## WORK ORDER
Your task is to retype, exactly and with nothing else, every line from the one containing "You are a computer-use" to the end of the listing.
** SOURCE INFORMATION follows **
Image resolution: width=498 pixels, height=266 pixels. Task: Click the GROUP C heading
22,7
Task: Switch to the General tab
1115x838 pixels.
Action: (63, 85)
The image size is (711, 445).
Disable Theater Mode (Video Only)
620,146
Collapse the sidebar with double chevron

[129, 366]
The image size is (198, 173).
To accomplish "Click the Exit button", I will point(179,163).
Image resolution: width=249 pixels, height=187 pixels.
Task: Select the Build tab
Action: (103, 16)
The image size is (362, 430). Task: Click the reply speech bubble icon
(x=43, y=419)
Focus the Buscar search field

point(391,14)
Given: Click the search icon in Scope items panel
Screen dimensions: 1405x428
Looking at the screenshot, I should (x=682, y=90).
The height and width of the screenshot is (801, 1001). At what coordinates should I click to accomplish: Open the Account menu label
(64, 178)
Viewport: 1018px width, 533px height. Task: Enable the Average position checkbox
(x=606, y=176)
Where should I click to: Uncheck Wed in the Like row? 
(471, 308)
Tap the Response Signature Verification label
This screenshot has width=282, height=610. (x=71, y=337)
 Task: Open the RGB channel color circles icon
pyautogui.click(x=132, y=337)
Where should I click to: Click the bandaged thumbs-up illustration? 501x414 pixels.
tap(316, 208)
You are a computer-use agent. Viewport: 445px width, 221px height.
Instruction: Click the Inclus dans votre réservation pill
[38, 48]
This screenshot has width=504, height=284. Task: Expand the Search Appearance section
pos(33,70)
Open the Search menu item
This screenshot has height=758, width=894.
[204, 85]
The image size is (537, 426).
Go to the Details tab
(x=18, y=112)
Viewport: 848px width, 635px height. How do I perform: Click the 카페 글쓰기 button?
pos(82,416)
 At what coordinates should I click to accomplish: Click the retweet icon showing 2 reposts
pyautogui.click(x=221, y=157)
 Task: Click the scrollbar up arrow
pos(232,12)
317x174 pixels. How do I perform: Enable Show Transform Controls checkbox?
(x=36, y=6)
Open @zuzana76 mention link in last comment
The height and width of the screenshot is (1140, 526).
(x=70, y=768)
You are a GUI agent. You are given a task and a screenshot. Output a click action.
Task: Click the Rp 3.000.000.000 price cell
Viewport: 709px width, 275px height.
** End of SOURCE INFORMATION **
## SOLVED EXERCISE
You are a computer-use agent. Viewport: 445px width, 221px height.
Instruction: Click the Inclus dans votre réservation pill
[38, 48]
This screenshot has width=504, height=284. Task: Expand the Search Appearance section
pos(33,70)
Open the Search menu item
This screenshot has height=758, width=894.
[204, 85]
The image size is (537, 426).
Go to the Details tab
(x=18, y=112)
Viewport: 848px width, 635px height. How do I perform: Click the 카페 글쓰기 button?
pos(82,416)
 At what coordinates should I click to accomplish: Click the retweet icon showing 2 reposts
pyautogui.click(x=221, y=157)
 Task: Click the scrollbar up arrow
pos(232,12)
317x174 pixels. How do I perform: Enable Show Transform Controls checkbox?
(x=36, y=6)
Open @zuzana76 mention link in last comment
The height and width of the screenshot is (1140, 526).
(x=70, y=768)
You are a GUI agent. You are given a task and a screenshot. Output a click action.
Task: Click the Rp 3.000.000.000 price cell
Viewport: 709px width, 275px height.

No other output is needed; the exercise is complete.